Yo me imagino que en
esto de organizar juegos y demás eventos multitudinarios, habrá mucho dinero
por el medio; y donde hay dinero ya sabes lo que sucede. Es una suposición,
pues, la verdad, lo mismo me da que los Juegos se celebren Madrid que en Marte.
Ahora bien, picado por la conversación de aquellos dos hombres, cuando regresé
a casa estuve consultado los periódicos, y, como te he dicho, viendo la
televisión. Me pareció todo un puro esperpento, desde gente llorando a
periódicos que atacaban a Japón, la ganadora, o a un futbolista que esa noche,
la de la derrota, se le ocurrió ir a cenar a un restaurante japonés, y
difundirlo por la red. Hace falta estar mal de la cabeza para que un periódico
eleve esta anécdota, esta tontería, a la categoría de noticia. Como si el buen
hombre no pudiera ir a cenar a donde le diera la real gana. Por lo visto el
menú de la noche de la derrota tenía que haber sido tortilla de patatas, tomate
con ajo y vino de la casa. De pena. No dijeron si había que cenar a oscuras o a
la luz de un candil.
A mí lo que sí me ha
parecido vergonzoso es que, estando en la situación en la que estamos,
recortando dinero en sanidad y educación, dejando a los dependientes casi en
manos de la muerte, tengan algunas personas, bastantes, la desfachatez de irse
de viaje a Buenos Aires, con gastos pagados por el erario público, faltaría
más, para estar presentes en la votación del Comité Olímpico. Es insultante.
Con ese dinero tal vez se podía haber aliviado la situación de alguna familia
en el paro, o de algunos de esos niños malnutridos. Eso por no hablar de otras
situaciones. Pero al parecer los políticos necesitaban el prestigio que dimana
de tener una buena cantera de deportistas. El deporte y el poder siempre han
estado en buenas relaciones. Ya lo descubrieron los romanos, con aquello de panem
et circensis. ¿Y quién se cree que el deporte es la cara de una nación?

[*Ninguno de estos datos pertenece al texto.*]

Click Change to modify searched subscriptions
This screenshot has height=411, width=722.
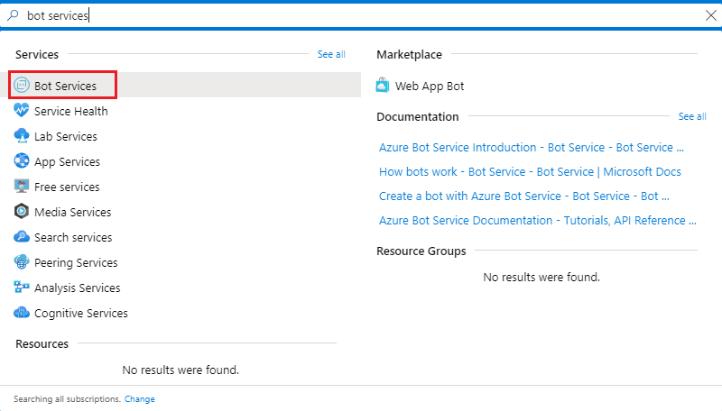(139, 398)
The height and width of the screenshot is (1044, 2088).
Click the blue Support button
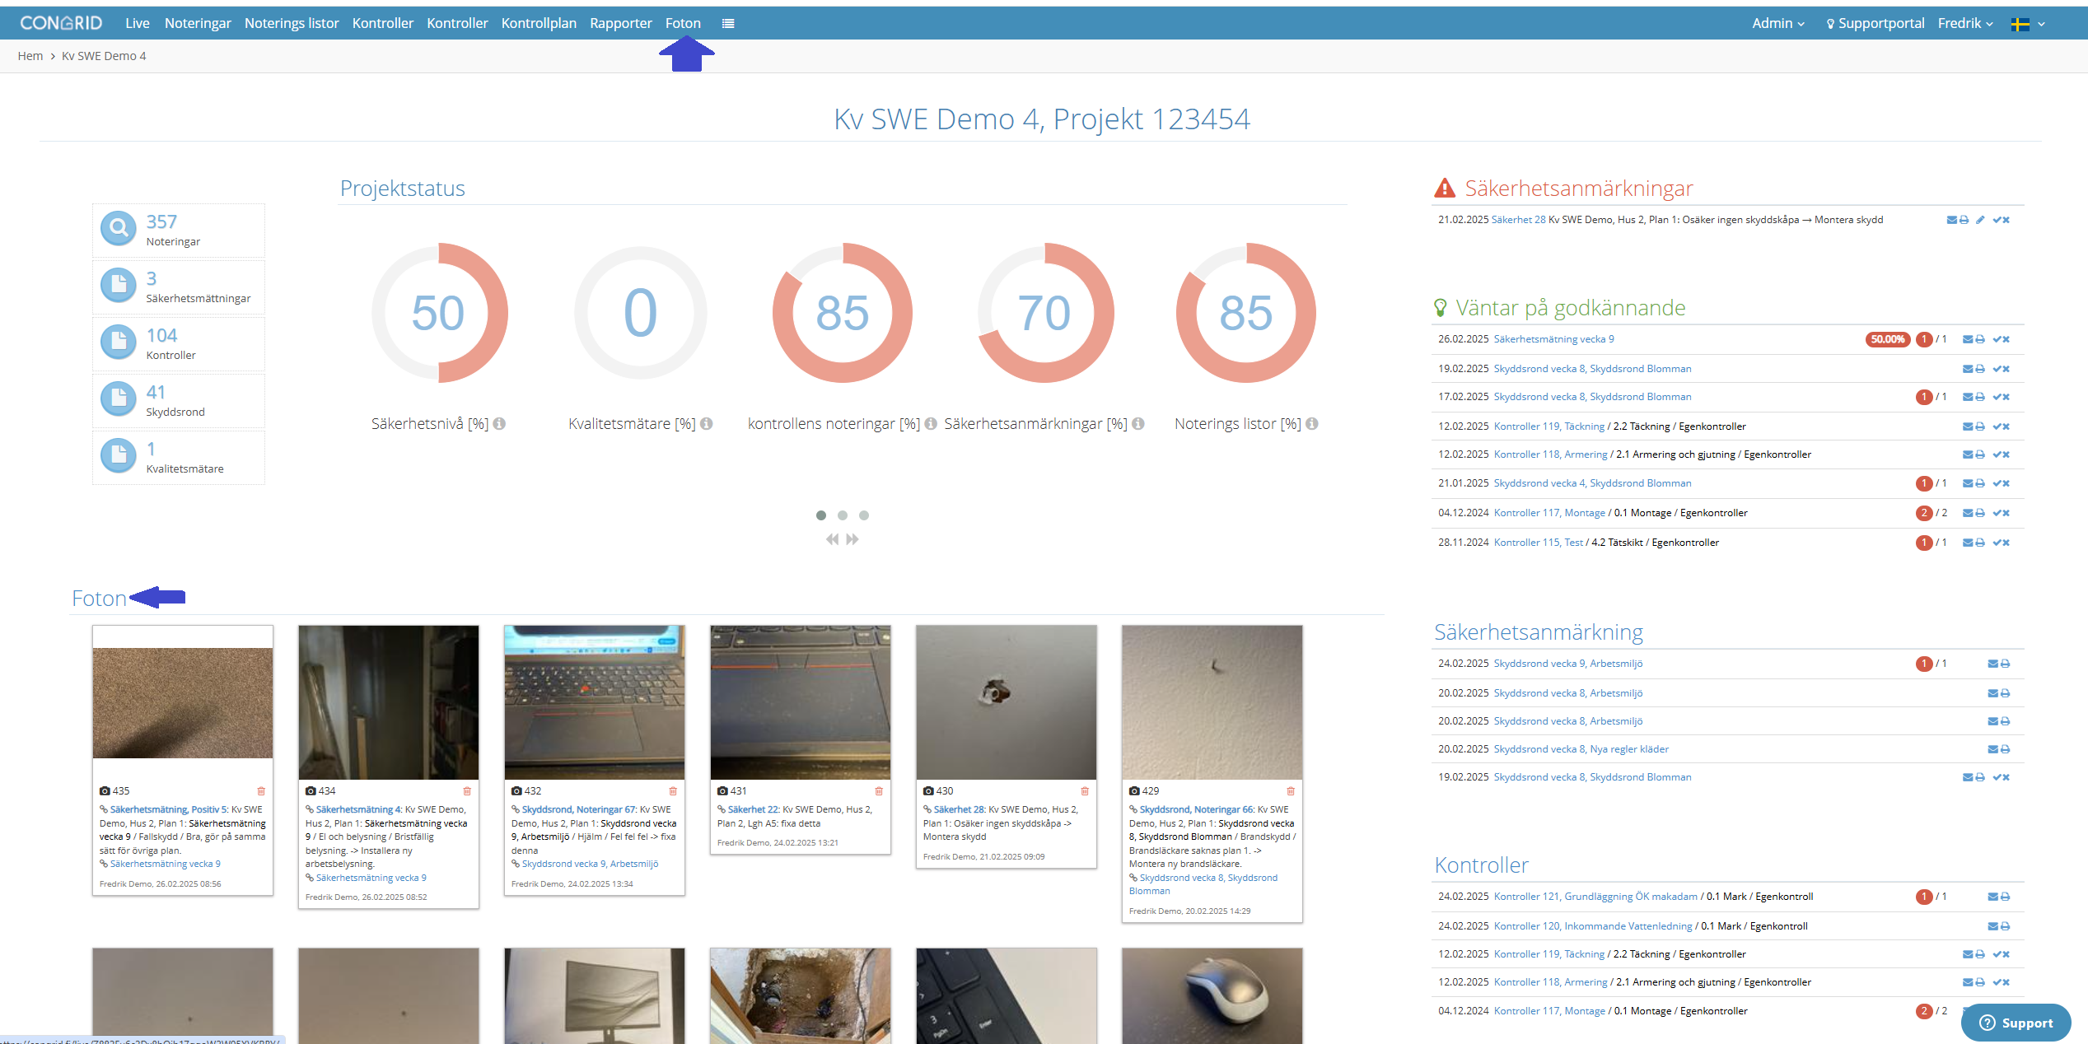click(2016, 1023)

¿Por qué no lo son los músicos? Esto me recuerda lo que le sucedió a un amigo
mío en cierto colegio de cuyo nombre no me quiero acordar: lo contrataron para
dar clases se supone que de su especialidad; pero no fue así: terminó dando
clases, como casi todos los profesores, de aquello que no había estudiado. Pues
bien, un verano también tuvo que sufrir una de esas insufribles charlas que nos
daban los Dulcamaras de turno. Pero esta vez con el agravante de que el
charlatán era, según él, un inspector de enseñanza. Este hombre era una
maravilla: planteaba los problemas y los resolvía con una solvencia que no
había más que pedir. Mi pobre compañero, no obstante, desconfió de él. Y en una
pausa lo cogió aparte y le dijo que mucha de la violencia que se producía en
las aulas era debido a que los alumnos, como había dicho él, no son tontos; y
saben perfectamente cuando un profesor domina la materia y cuando les está
tomando el pelo y hablando ex cathedra. El inspector lo tranquilizó
quitándole importancia al asunto: eso es una cosa, le vino a decir, que pasa en
todos los sitios.
Asesinatos,
violaciones y demás salvajadas también pasan en todos los sitios. Si eso es una
justificación, pues nada, no hay problema. En vez de preparar a la gente bien,
invirtamos en estadios con la idea de que se organicen allí eventos, y los
eventos los amorticen. Aquí paz y allá gloria. Al fin y al cabo, lo hacen todos los países.
Como podrás ver,
querido Nemo, en todas partes cuecen habas y en mi casa a calderadas. Este
inspector, cosa lógica, no tenía ganas de enfrentarse con la dirección del
colegio por un pelagatos sin importancia. Esto será toda la democracia que tú
quieras, pero tanto la justicia, como el poder y los políticos no hacen sino
recordarme un cuento que, de pequeño, no recuerdo a santo de qué, me contaba mi
querida madre: mi padre le pega a mi madre; mi madre me pega a mí; yo le
pego a mi hermano pequeño; y mi hermano pequeño le pega al gato. Si peligra
el status de alguno o algunos de estos, se pondrán de acuerdo entre
ellos. Quien no tiene nada que hacer, al menos desde ciertos puntos de vista,
es el gato. Y ya sabes: hay algunos que se cortan el rabo y las orejas por no
parecer lo que son. Y quedan muy monos. Cuídate.